*** Begin section ***

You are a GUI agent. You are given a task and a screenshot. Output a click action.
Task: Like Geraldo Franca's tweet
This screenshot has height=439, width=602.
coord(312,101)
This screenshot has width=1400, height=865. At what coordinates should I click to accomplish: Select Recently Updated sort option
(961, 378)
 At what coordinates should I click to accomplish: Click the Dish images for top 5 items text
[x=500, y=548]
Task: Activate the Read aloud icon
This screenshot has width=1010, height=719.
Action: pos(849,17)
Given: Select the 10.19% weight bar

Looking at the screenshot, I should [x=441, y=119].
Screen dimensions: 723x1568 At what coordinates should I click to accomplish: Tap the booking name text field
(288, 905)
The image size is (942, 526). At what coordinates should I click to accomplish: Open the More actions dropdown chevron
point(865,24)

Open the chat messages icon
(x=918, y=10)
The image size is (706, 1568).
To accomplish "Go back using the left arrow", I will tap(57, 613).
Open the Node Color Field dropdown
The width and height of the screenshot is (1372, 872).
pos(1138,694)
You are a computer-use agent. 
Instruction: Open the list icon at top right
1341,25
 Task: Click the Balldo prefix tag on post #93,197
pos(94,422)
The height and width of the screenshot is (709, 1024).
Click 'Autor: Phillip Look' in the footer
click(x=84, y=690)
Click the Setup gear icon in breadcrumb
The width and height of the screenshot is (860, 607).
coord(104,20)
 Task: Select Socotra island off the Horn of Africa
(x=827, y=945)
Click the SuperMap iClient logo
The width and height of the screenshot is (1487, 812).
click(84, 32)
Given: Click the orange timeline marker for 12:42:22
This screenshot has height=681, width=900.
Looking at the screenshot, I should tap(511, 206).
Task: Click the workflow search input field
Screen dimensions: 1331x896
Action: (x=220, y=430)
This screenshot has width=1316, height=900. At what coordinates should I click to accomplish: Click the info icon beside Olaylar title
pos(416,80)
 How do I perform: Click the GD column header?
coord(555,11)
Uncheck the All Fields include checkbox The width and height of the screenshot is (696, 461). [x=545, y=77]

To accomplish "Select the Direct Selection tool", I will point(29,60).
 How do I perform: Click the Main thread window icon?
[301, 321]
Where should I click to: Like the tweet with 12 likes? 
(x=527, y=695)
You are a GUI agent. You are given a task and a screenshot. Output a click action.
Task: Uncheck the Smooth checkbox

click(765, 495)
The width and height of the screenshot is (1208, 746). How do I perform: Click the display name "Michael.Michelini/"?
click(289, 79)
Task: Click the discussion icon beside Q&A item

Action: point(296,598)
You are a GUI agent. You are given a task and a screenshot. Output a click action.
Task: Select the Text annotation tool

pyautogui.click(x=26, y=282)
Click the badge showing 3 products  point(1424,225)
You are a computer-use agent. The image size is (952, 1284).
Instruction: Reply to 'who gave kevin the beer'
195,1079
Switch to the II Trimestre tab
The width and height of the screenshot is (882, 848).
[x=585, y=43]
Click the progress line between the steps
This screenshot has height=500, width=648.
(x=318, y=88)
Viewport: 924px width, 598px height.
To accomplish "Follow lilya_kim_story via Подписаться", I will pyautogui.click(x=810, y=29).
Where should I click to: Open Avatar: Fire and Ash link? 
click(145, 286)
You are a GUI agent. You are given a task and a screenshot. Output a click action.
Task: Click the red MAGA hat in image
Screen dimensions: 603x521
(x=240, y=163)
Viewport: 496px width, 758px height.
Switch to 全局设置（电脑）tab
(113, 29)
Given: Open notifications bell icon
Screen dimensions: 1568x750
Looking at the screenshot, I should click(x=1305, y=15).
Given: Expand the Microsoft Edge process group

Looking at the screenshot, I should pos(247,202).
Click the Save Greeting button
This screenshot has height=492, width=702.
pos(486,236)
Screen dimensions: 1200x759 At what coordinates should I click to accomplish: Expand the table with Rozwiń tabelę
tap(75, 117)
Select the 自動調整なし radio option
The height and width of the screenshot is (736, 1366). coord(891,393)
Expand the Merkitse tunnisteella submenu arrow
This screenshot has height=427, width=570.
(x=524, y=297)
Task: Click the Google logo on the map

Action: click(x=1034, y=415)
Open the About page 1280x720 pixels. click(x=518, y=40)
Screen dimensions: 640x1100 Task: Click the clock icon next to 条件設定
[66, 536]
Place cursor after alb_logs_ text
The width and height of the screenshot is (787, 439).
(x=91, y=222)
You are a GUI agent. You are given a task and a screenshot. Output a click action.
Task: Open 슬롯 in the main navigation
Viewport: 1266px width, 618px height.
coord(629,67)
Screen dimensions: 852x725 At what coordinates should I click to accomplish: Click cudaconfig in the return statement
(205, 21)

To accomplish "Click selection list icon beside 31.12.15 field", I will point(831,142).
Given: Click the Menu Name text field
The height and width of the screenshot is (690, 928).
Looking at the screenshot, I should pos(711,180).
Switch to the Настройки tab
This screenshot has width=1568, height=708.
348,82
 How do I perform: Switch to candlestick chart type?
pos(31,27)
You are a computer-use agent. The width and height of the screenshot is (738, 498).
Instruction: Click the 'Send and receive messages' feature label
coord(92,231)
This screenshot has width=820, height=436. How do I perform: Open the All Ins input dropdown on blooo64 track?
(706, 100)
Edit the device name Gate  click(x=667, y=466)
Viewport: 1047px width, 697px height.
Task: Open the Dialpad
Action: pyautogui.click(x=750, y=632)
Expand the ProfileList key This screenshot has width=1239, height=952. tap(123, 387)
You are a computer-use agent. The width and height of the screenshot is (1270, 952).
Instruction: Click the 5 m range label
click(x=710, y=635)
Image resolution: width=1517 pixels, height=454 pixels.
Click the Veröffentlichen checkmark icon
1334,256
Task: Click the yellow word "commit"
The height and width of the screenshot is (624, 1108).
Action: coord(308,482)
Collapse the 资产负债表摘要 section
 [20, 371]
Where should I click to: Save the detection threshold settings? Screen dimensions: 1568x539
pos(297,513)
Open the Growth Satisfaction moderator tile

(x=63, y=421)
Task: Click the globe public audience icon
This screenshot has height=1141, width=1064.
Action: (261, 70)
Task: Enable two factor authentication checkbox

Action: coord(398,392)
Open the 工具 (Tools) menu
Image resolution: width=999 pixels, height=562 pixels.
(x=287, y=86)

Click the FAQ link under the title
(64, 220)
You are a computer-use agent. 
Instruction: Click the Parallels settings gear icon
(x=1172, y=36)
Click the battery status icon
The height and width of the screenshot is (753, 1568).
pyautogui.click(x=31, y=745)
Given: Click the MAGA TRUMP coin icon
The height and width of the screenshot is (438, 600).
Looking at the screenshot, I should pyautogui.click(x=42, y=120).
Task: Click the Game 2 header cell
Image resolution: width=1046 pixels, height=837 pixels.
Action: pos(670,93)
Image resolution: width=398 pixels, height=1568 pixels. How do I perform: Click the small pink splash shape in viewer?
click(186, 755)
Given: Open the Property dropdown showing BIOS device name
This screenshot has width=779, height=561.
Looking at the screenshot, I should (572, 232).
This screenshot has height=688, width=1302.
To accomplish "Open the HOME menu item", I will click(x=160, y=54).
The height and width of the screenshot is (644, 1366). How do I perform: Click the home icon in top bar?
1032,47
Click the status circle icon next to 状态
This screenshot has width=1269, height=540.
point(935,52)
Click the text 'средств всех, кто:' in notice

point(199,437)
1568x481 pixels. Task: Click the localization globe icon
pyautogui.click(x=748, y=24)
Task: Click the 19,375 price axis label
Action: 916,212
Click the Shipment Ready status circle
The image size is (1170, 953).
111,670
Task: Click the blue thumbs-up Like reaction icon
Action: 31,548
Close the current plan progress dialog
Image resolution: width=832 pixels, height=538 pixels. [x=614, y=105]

*** End section ***

◆ About this task: After counting the lines above that include the word "computer", give only the number.

◆ Output below: 5